EV had a 36-hour runny-nosed cold yesterday and I’d really like to blame it on other children, but I refuse to let them take credit for all of the books we read together.
On Monday I finally went to the gym at the local YMCA, five months into this stay-at-home experiment that was supposed to be at least fractionally about getting back into the shape I was in five years ago. Going to the gym by day meant depositing EV into a kid’s playroom for the better part of an hour – something that has always given me pause.
I’ve met the director at the Y and would trust her chosen child-minders implicitly, plus the environment is a room filled with toys and books without a screen in sight. The pause comes from the children they are minding. I don’t know them or their manners or what vapid TV shows they watch or what their parents have been teaching them.
It’s tempting to assign this fear of other children to a yuppy millennial helicopter parenting, and I’m sure some portion of it has to do with that, but my fear of other children influencing EV comes from my own distaste for other kids growing up. I wanted no part of them and their messy, silly, rough ways. Even though I watched all the TV they did and played with a lot of the same toys, I never wanted to be associated with other kids. I didn’t even want to be one myself, which was an easy illusion to maintain as I hung out in bars with my father and went out to dinner with my mother.
I’m not trying to raise EV to be a mini-me or to have the same mistrust of her peers that I had – to this day it remains as an unhealthy habit of keeping my peers at arm’s length. Yet, when I see kids EV’s age who act up, always have their hands in their mouth, spout nonsense words, are picky with food, yell and screech, or play rough and imitate guns, I can’t help but sneer at them just as I did when I was a little kid. I don’t want EV to miss out on important peer interaction, but I don’t want her to think that behavior is the acceptable norm, either. You can be more of a kid than I was without being a terrible little snot-nosed monster.
So, I gritted my teeth and left her eagerly exploring the play room while I huffed and puffed and lifted weights for an hour. She was perfectly cheerful when I picked her up.
Four hours later every part of my body was sore from class and EV had a definite case of the sniffles. “It was those damned runny nosed play-room kids,” I raged over internet chat to E and Lindsay. To their eternal credit as my life-parter and BFF, respectively, they replied separately but in verbatim unison: colds don’t incubate in four hours.
In other words: cool your jets, helicopter pilot.
The sniffles continued into yesterday, which put a whammy on some of our plans – I didn’t want to be the asshole parent who brought a contagious kid to the playground. (This led to me trying to explain the concept of “contagious” to EV – I love that we’re in the explaining things phase of parenting). Instead, we made a return trip the library to pick up a new batch of books to read at home.

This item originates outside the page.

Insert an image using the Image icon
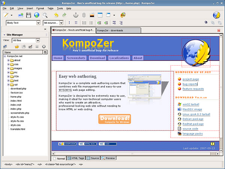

There, the librarian talked us into joining their “1,000 Books Before Kindergarten Challenge.”
“We’re starting this a bit late,” I said, trying to dissuade her from signing us up.
“It’s plenty of time!” she responded cheerily as she began to copy EV’s information down onto a registration card. “Plus, you can always count re-reading the same book multiple times.
It was as if she said the magic words. I could feel OCD Godzilla revving up in the interior of my gut, sharpening his nails within my bile duct as he contemplated that most kids were doing a SELECT ALL instead of a COUNT DISTINCT when querying their book reading – the obvious tactics of a book challenge cheater.
Godzilla and I quickly did the math. We had 24 months until Kindergarten, which meant maintaining a solid clip of 42 new books a month to hit the mark. But that was barely a book a day! We easily did 5-6 even on a slow day, but those were repeats from our own collection. Surely we could do better with 26 branches of the Delaware County Library System at our disposal and me as a stay-at-home-parent.
“Let me ask you something,” I said, giving the librarian a sly sidewise smile, “what’s the fastest anyone has ever completed the challenge.”
We’ve read 30 books in the last 24hrs and have another 20 ready to pick up at the library tomorrow. Today we cleared off our entire bookshelf to begin plotting our path through re-reading them and logging them for the challenge – which, to EV, is like letting her loose in a candy store. I quickly tired of hand-entry on the challenge sheet and switched over to a database format that would also track durations and duplicate reads.
I think we can nail this thing down in less than 100 days.